ÇOK GÜZEL DUYGULAR BUNLAR. SEN BU MESLEĞE BİRÇOK SOLİST GİBİ, ALAYLI BAŞLADIN. DAHA SONRA EĞİTİMİNİ ALDIN MI?

 

Evet, önceki yıllarda bazı enstrüman dersleri dışında alaylı başladım. Halen, şan eğitimi almaya devam ediyorum. Eğitim her alanda önemli ama bizim işlerde kulağın da rolü en az eğitim kadar önemli. Bu performanslar da, işin olmazsa olmazlarındandır. Ben bildiğimi okurum, isteyen dinlesin demekle olmuyor bu işler.

 

TİYATRODA OYUNCULUK DENEYİMLERİN VAR. BİRLİKTE SAHNE ALMIŞTIK. YANILMIYORSAM GALİBA İKİ OYUNDA BİRLİKTEYDİK. OYUNCULUK MU, SOLİSTLİK Mİ?

Tiyatro oyunculuğu dünyanın en zor işi.

Tüm bedeninizle, ruhunuzla, hafızanızla, sesinizle, sessizlikte pür dikkat sizi izleyen insan topluluğunun önünde sahnedesiniz. Kendi replikleriniz kadar sahnedeki oyuncuların da repliklerini bilmeniz ve kaçırmamanız gerekiyor. En ufak hatanız sadece sizi değil diğer oyuncuları, belki de oyunu etkileyebiliyorsunuz. Bence sahne sanatının en çok saygı duyulması gereken dalı tiyatro oyunculuğudur.

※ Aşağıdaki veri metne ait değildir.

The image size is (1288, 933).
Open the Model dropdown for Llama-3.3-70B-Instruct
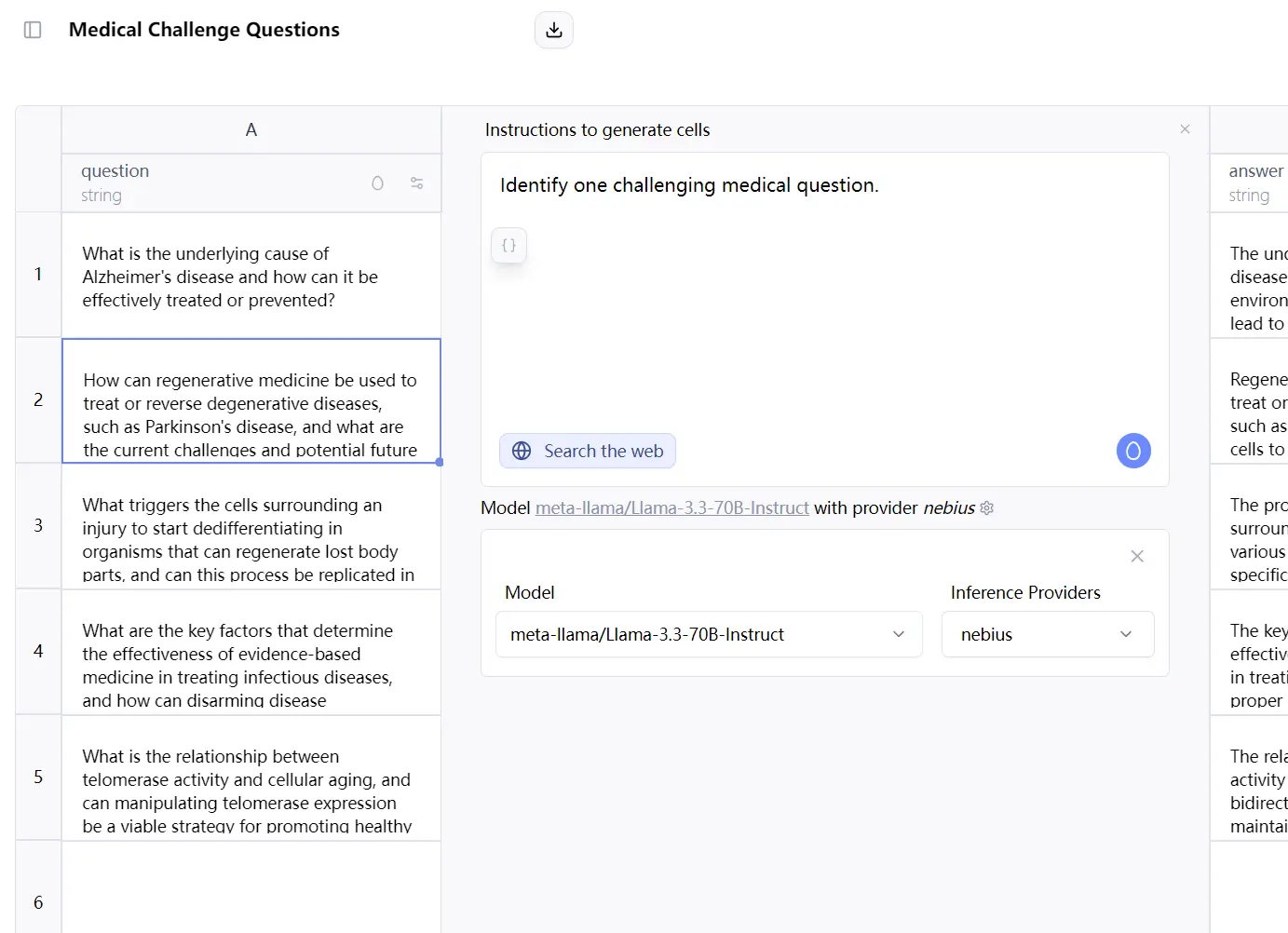click(709, 634)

Solistlikte de buna benzer özellikler var ama en azından eğlenmeye gelen ve çakırkeyif bir kitleye hitap ediliyor ve bazen ufak tefek hatalar göz önüne çıkmıyor. Yani ben halimden memnunum diyebilirim.

 

SANA KATILIYORUM. TİYATRO YAPMAK BAŞLI BAŞINA ÖZVERİ VE DİKKAT İSTİYOR. OYUNCULUK ZEKÂ İŞİDİR. ZEKÂSINI ÇALIŞTIRMAYAN KENDİNİ OYNAR. SAHNE AŞİNALIĞIN SOLİSTLİK HAYATINA NE GİBİ KATKILAR SAĞLADI?

 

Oyunculuğunda, dansın da, sahne ve kulis tozunun da inanılmaz olumlu katkıları oldu. Şarkıcılığın ilk dönemlerinde bile sahnede veya kuliste olan teknik veya fiziksel olumsuzlukları hiç garipsemedim, sorun etmedim hatta dans ve oyunculuktan sonra bu iş bana daha rahat gibi geldi. Birçok zor yanları var tabii ama bunu fazla hissetmiyorum. Üç dört gün ardı ardına 4 er saat program yaptığımda bile yorgunluk hissetmiyorum. Galiba işimi severek yaptığım içindir.

 

KESİNLİKLE ÖYLE. ARET, SÖYLER MİSİN, NİÇİN RUMCA?

 

Çünkü Grek müzik geçmişte dinleyici ve seyirci olduğum yıllarda en sevdiğim ve ilgilendiğim müzik türüydü. Özellikle buzukinin tınısı çocukluğumdan beri anlatılmaz bir haz vermiştir bana. Repertuar uygulama aşamasında bazı sözcüklerin telaffuzunda Rum asıllı olan eşimin de küçümsenmeyecek katkıları oluyor tabii.

 

DİKSİYON HOCANI BEN DE TEBRİK EDİYORUM. ASIL MESLEĞİN DERİCİLİK. UMARIM DEVAM ETTİREBİLECEKSİN. SÖYLER MİSİN SOLİSTLİKTE SENİ EN ÇOK NE MUTLU EDİYOR?

 

Bu yaz müzik hayatımın 5.ci yılı. Dericilikte 25-30 yıllık geçmişime göre, yeni meslek sayılır. İki işimin beni olumsuz etkilememesi beni mutlu ediyor. Akşamüstü işimden ayrıldıktan 2-3 saat sonra işadamlığımdan arınıp şarkıcı lığa adapte olabiliyorum veya aynı şekilde programdan sonra birkaç saat dinlenip sabah tekrar işimin başında olabiliyorum. Bu benim için bir mecburiyet olmasa bile Hayatı bu şekilde yaşamak hoşuma gidiyor.

 

SAHNEDE ÇOK HAREKETLİSİN. NEDİR SENİ COŞTURAN, ŞARKILAR MI SAHNEDE OLMAK MI?

 

Sahnenin büyüsü ve tabii ki seyirci kitlesi diyebilirim.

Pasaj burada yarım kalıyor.